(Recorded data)
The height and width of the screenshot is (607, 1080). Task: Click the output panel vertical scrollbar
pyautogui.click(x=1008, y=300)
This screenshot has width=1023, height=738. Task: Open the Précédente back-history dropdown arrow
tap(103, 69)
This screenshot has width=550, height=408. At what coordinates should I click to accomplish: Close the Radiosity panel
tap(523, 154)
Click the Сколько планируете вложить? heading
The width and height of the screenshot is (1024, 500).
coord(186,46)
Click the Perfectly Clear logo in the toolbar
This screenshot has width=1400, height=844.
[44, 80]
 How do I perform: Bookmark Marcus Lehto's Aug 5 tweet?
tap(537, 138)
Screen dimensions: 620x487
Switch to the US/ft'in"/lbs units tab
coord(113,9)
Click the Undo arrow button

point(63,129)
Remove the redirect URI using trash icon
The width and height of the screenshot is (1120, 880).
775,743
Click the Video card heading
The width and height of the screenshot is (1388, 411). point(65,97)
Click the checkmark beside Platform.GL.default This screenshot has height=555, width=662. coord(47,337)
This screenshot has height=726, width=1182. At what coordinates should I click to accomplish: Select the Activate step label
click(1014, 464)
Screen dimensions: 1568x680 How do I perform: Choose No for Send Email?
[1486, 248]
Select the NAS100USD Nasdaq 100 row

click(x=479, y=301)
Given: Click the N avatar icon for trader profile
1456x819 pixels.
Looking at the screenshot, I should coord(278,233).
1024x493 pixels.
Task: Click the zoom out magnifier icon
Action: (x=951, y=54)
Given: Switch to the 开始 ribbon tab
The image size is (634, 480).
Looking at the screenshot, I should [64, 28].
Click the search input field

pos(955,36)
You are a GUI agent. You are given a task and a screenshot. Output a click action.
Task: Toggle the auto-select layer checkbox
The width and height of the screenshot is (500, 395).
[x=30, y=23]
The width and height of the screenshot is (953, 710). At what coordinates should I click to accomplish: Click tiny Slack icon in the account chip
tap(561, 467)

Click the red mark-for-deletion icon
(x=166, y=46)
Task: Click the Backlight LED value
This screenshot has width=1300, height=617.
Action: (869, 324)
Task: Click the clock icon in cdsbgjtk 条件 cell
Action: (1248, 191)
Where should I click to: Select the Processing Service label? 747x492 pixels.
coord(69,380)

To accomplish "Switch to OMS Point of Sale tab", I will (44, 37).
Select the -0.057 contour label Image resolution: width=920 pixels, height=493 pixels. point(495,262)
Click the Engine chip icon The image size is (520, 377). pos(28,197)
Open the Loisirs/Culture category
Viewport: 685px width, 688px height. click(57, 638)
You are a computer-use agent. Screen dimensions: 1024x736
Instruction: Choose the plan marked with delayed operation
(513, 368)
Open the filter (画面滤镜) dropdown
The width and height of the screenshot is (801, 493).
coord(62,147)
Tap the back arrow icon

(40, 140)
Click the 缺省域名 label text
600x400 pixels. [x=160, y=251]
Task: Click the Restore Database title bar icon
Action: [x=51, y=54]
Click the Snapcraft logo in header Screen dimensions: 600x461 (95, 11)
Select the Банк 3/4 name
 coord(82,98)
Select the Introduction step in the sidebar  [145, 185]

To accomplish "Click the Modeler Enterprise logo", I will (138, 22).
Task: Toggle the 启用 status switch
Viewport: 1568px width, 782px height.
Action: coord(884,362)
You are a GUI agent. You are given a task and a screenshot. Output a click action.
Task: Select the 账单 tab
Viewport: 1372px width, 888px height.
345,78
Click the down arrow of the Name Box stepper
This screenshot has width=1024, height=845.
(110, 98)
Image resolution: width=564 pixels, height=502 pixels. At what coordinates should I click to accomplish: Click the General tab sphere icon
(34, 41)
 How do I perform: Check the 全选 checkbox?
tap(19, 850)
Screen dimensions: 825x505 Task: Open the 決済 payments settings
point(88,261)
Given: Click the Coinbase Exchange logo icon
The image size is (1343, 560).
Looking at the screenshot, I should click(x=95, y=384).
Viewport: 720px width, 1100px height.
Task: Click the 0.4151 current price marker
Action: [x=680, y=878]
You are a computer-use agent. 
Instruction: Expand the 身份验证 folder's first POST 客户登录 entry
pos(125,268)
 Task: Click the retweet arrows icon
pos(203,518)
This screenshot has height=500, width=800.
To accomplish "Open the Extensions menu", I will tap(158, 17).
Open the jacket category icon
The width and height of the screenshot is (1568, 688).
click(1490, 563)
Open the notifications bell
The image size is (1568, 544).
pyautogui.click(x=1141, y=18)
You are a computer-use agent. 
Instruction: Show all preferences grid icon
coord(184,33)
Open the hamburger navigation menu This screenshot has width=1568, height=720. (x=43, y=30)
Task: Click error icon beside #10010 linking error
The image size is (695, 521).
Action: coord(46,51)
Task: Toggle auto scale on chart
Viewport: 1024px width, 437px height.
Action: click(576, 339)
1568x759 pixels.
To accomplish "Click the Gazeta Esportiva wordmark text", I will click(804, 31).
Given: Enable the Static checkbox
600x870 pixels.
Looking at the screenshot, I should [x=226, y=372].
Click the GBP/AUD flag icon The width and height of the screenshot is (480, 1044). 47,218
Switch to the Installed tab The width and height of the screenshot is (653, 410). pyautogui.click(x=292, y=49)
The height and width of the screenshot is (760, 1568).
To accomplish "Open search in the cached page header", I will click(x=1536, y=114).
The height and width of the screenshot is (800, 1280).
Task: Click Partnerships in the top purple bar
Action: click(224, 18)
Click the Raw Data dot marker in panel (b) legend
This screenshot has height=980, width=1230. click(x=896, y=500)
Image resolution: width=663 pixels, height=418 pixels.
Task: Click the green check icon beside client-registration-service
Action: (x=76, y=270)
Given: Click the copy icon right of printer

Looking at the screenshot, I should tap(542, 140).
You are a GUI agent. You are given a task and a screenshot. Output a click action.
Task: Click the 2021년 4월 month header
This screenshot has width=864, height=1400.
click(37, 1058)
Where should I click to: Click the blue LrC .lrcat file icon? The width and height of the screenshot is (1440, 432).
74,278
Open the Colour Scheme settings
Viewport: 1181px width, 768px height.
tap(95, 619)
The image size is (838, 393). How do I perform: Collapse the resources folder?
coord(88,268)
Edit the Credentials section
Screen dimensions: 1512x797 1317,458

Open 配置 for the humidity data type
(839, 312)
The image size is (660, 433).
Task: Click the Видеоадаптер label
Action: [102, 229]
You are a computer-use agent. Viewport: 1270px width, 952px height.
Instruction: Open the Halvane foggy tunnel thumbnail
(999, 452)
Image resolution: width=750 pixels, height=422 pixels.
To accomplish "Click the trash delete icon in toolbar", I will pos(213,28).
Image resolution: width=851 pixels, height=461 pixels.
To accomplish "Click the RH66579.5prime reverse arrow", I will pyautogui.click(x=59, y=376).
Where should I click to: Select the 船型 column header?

## Your task:
Every line from the first entry to the line containing "Click the Сколько планируете вложить? heading" should be transcribed exactly, and nothing beyond it.

## Expected answer:
The height and width of the screenshot is (607, 1080). Task: Click the output panel vertical scrollbar
pyautogui.click(x=1008, y=300)
This screenshot has width=1023, height=738. Task: Open the Précédente back-history dropdown arrow
tap(103, 69)
This screenshot has width=550, height=408. At what coordinates should I click to accomplish: Close the Radiosity panel
tap(523, 154)
Click the Сколько планируете вложить? heading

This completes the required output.